*** Block opens ***

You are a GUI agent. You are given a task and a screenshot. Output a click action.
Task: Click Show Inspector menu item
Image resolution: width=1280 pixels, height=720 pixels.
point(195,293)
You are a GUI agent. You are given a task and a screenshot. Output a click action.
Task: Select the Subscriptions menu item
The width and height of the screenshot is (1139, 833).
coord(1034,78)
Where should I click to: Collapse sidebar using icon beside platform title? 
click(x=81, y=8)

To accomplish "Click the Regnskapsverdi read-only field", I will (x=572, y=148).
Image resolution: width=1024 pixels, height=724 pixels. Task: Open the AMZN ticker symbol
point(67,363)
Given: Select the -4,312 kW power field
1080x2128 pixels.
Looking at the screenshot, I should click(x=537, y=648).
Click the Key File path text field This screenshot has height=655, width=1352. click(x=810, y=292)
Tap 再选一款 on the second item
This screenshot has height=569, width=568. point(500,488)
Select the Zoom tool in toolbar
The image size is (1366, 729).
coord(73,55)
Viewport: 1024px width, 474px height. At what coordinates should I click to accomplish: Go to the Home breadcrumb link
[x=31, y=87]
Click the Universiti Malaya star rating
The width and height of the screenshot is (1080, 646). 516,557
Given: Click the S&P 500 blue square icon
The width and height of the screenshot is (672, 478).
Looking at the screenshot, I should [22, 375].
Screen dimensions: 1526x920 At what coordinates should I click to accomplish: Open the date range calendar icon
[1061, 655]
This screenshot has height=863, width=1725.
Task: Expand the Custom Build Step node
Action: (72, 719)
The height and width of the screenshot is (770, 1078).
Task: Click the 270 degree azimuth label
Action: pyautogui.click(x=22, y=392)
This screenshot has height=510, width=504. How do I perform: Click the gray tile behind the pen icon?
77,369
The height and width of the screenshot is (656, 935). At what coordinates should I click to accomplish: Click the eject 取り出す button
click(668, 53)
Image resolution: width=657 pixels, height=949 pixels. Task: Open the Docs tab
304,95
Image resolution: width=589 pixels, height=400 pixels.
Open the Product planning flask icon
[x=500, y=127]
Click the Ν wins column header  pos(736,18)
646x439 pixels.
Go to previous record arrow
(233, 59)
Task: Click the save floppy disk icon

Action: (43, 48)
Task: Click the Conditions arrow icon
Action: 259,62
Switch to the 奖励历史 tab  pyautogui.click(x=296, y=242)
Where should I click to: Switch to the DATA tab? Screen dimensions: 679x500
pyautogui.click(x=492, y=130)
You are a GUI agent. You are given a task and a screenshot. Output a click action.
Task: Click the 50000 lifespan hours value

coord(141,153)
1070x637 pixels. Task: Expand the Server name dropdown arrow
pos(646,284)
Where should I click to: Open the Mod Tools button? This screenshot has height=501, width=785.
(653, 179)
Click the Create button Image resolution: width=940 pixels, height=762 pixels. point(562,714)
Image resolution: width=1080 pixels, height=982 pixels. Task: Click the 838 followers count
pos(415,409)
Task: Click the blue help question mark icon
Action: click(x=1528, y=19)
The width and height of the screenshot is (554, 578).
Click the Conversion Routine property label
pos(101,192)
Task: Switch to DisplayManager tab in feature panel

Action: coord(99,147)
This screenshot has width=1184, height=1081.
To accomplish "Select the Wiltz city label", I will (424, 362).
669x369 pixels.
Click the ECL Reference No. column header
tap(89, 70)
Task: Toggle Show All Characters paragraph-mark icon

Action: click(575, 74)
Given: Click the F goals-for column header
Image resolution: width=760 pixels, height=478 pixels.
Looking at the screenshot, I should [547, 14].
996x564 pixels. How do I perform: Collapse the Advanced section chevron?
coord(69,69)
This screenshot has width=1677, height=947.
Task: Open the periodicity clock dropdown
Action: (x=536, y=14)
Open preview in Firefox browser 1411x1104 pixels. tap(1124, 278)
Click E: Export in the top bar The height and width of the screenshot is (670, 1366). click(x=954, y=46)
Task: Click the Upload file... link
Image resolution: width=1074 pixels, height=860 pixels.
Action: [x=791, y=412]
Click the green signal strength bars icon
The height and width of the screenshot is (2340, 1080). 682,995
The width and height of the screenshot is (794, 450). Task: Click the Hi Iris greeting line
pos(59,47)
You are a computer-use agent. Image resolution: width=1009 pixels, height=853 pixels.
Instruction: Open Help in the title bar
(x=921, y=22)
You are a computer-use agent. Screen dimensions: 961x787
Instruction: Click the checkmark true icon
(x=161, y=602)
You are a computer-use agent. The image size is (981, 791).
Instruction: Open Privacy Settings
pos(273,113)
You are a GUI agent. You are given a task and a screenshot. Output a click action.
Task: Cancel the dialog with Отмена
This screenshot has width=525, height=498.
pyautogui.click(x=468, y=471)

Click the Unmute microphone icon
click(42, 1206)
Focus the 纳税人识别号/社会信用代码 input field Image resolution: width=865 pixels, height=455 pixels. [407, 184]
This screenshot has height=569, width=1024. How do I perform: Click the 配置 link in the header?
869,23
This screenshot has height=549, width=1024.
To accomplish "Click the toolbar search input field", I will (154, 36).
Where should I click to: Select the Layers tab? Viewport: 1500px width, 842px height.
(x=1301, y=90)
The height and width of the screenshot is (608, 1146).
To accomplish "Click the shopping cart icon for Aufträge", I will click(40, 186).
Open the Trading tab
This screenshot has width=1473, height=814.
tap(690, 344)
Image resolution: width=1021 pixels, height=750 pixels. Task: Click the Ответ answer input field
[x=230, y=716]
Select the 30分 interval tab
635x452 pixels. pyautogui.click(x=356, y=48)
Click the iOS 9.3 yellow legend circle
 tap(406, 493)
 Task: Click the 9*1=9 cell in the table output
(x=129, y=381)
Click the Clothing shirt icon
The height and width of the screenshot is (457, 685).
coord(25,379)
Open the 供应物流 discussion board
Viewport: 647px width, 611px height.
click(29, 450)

*** Block closes ***

[ACTIVITY]
Give the count of lines in the listing that hold "toolbar", and write nothing beyond it.

[ANSWER TO THE PROBLEM]
2